Next week, it could enter the Gulf of Mexico, although its exact path remains uncertain. If we assume that it grows to at least become a tropical storm, it will be called hermine. The National Hurricane Center gives him a 90 percent chance of doing so.
For now, anyone residing along the Gulf Coast and Florida should pay close attention to this as the outlook evolves in the coming days.
At present, it is poorly regulated. The reason it hasn’t done much yet is because of disruptive shear, or the change in wind speed and/or direction with altitude, that it’s resisting. Too much shear can knock a nascent storm far behind, as if it were being hit by an atmospheric tug of war. This shear is caused by the high flow, or exhaust, of Fiona far to the northeast.
Invest a 98L that will meander west over the coming days, and will still be held back by mowing until Sunday. Things will escalate Quickly Sunday evening to Monday.
That’s when the shear rests at the same time as it moves 98 liters over some of the warmest waters in the Atlantic. The Northwest Caribbean is full of ocean heat content, or the thermal energy contained in sea-like seawater, which will support the acceleration of merging and the strengthening of the nascent storm.
At the same time, 98 liters – by then probably a named storm – will move under the higher-level high-pressure system. This will work for the 98L in two ways:
- bifurcation. Higher pressure means the air is distributed far apart. This difference in the upper atmosphere would have a vacuum-like effect, creating a vacuum and facilitating the rise of surface air. This optimization of rising thunderstorms will speed up the speed of the warm, wet “flow” rush into the storm.
- flow. Elevations rotate clockwise. This is the direction of tropical cyclone flow in the Northern Hemisphere. This higher pressure with 98 liters will work to evacuate “spent” air at higher altitudes away from the storm, allowing it to swallow more squeezed air from below. Imagine placing an exhaust fan at the top of a chimney. Air will be drawn in and out, which means more air rushes in from the bottom and the base catches fire. This storm will do the same.
A very strong storm is likely to fall somewhere in the northwest Caribbean on Monday. It may condense rapidly at that point.
However, it can head anywhere from the Yucatan Peninsula in Mexico to central Cuba. But the storm could also creep between those areas, entering the Gulf of Mexico sometime late Monday or Tuesday.

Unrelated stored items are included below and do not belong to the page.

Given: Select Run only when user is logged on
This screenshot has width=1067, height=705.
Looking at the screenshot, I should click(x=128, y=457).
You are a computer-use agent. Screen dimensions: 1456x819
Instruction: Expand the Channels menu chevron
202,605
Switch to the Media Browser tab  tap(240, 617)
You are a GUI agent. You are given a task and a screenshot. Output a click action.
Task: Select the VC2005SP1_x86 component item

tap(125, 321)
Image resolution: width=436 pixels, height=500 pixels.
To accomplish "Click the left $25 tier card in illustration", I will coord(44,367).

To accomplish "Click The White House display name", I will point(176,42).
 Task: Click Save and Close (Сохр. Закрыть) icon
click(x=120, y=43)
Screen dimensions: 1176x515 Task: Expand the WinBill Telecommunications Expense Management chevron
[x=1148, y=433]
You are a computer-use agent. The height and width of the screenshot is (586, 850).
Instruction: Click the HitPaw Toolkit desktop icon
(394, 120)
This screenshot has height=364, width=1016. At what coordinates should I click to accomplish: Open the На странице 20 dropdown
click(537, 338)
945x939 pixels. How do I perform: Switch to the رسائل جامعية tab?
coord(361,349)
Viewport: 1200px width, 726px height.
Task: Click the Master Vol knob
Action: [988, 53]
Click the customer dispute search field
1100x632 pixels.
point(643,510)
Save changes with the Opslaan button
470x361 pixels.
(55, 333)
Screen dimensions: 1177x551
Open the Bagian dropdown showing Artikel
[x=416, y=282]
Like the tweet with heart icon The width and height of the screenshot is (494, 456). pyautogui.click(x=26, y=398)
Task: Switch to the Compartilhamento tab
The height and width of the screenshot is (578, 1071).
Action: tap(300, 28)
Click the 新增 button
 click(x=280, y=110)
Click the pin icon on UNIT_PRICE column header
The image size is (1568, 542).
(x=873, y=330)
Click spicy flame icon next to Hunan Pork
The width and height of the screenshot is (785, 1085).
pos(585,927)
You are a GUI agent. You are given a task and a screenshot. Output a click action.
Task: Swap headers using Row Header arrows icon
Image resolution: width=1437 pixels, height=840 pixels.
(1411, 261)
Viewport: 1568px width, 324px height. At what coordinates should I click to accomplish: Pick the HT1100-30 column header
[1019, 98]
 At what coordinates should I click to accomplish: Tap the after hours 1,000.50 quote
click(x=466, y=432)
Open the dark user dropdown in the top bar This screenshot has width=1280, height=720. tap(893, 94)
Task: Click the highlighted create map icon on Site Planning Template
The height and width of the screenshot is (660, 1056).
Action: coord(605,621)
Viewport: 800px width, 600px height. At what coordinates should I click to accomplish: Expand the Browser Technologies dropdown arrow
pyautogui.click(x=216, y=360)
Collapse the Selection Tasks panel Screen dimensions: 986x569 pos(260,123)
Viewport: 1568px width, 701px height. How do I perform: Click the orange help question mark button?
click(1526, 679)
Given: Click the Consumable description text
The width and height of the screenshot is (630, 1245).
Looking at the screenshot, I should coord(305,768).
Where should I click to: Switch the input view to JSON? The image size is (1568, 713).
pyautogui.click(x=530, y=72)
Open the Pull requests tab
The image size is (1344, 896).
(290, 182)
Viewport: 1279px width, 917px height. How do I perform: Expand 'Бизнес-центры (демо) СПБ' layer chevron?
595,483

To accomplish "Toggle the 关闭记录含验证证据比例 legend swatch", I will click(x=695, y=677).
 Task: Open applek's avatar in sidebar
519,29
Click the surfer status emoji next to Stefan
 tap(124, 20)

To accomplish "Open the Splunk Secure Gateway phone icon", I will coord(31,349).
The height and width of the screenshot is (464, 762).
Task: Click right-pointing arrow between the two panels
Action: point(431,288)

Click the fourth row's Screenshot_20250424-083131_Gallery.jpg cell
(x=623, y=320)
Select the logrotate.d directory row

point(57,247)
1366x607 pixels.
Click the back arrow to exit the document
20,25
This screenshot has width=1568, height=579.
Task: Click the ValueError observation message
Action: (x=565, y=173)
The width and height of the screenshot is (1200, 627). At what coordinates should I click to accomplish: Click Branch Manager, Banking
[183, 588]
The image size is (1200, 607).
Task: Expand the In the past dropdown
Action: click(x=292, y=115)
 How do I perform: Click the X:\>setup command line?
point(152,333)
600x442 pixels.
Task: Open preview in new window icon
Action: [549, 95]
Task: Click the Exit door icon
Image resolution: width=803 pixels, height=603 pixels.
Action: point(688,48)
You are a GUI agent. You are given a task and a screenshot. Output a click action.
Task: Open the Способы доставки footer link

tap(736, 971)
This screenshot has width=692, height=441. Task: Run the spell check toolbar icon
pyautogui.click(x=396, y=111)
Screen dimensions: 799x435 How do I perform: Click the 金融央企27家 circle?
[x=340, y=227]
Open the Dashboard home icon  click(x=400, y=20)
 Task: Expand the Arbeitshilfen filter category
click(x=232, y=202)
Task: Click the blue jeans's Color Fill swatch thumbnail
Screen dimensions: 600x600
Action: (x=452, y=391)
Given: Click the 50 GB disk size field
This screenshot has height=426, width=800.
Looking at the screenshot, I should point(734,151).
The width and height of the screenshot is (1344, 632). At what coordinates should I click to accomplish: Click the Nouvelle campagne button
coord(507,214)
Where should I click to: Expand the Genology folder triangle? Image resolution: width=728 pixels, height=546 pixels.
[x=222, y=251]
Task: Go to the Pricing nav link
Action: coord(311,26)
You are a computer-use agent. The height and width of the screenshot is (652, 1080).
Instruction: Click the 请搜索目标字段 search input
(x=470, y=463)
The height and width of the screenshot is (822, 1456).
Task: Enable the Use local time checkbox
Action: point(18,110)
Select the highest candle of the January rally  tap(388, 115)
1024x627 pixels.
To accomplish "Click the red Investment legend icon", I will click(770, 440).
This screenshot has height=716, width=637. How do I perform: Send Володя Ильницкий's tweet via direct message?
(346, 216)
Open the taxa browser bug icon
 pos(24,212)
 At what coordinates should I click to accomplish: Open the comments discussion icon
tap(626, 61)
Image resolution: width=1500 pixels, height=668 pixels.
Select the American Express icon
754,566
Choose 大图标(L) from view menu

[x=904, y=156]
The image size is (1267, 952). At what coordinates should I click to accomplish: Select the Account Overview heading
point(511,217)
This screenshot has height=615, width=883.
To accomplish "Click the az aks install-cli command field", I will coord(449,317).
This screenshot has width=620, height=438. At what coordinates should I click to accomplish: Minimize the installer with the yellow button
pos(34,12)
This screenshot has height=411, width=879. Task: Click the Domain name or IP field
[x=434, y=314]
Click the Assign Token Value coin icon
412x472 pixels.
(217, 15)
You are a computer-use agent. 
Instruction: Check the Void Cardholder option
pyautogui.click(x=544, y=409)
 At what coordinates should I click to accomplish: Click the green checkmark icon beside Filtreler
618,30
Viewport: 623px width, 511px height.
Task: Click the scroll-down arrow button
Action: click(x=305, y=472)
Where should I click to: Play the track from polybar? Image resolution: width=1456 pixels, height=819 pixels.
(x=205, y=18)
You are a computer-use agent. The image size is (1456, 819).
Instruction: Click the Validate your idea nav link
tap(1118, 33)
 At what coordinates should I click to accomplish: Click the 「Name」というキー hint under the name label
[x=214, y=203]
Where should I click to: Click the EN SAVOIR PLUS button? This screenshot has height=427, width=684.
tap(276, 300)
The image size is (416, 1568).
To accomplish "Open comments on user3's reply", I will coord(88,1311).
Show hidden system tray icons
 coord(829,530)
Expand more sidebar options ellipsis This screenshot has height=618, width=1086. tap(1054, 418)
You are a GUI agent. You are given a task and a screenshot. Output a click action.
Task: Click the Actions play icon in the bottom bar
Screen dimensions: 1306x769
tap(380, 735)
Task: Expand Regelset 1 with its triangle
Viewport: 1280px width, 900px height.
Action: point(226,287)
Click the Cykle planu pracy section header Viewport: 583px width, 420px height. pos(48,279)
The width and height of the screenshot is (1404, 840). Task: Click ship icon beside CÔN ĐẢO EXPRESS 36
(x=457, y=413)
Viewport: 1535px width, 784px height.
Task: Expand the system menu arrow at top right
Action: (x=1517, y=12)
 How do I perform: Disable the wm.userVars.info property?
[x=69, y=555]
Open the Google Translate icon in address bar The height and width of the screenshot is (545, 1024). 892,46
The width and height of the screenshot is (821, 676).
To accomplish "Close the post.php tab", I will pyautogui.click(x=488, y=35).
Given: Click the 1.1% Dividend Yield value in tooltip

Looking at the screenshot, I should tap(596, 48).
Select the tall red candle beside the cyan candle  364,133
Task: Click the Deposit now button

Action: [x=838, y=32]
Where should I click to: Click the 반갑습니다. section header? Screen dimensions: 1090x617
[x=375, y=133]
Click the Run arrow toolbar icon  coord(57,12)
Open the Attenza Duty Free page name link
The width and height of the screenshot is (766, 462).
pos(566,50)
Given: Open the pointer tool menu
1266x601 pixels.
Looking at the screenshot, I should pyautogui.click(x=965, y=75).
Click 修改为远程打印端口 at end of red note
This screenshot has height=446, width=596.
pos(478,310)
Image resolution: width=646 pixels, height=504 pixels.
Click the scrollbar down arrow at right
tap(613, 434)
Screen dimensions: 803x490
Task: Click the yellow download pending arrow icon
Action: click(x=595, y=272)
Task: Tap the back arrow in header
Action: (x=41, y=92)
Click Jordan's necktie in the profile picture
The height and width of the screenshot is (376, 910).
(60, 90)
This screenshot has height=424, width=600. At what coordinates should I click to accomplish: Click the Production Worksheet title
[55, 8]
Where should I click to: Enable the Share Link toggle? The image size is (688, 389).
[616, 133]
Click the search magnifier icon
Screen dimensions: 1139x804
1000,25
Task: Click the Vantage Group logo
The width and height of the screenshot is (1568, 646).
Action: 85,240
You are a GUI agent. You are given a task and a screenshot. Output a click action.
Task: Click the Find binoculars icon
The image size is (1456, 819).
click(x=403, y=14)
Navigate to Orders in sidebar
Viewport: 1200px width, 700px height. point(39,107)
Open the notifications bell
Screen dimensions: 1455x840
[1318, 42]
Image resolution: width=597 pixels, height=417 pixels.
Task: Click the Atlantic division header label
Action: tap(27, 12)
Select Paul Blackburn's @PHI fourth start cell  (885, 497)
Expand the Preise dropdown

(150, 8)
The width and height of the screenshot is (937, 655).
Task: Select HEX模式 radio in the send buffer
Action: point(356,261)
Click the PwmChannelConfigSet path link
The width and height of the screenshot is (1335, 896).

There are only two escape routes that might allow the storm to avoid the bay. There is an outward chance that if it remains weak, it could continue west into the Caribbean towards Central America. If strengthened quickly, it could flip north over central Cuba and head toward the Atlantic Ocean. But only a minority of simulations present these exogenous scenarios.
Most simulations predict that the system will end up in the bay – while minute details in atmospheric guiding currents determine where the storm will eventually reach shore.
A small piece of the good news is that if a storm makes landfall in the north or west of the Gulf of Mexico, dry air from the north It might weaken it a little. However, that’s not much of a relief, when almost the entire Bay Area is warmer than average at the most active time of the year for hurricanes.
If the storm is heading east, you may avoid such dry air. That would be a concern if any potential path were to approach Florida.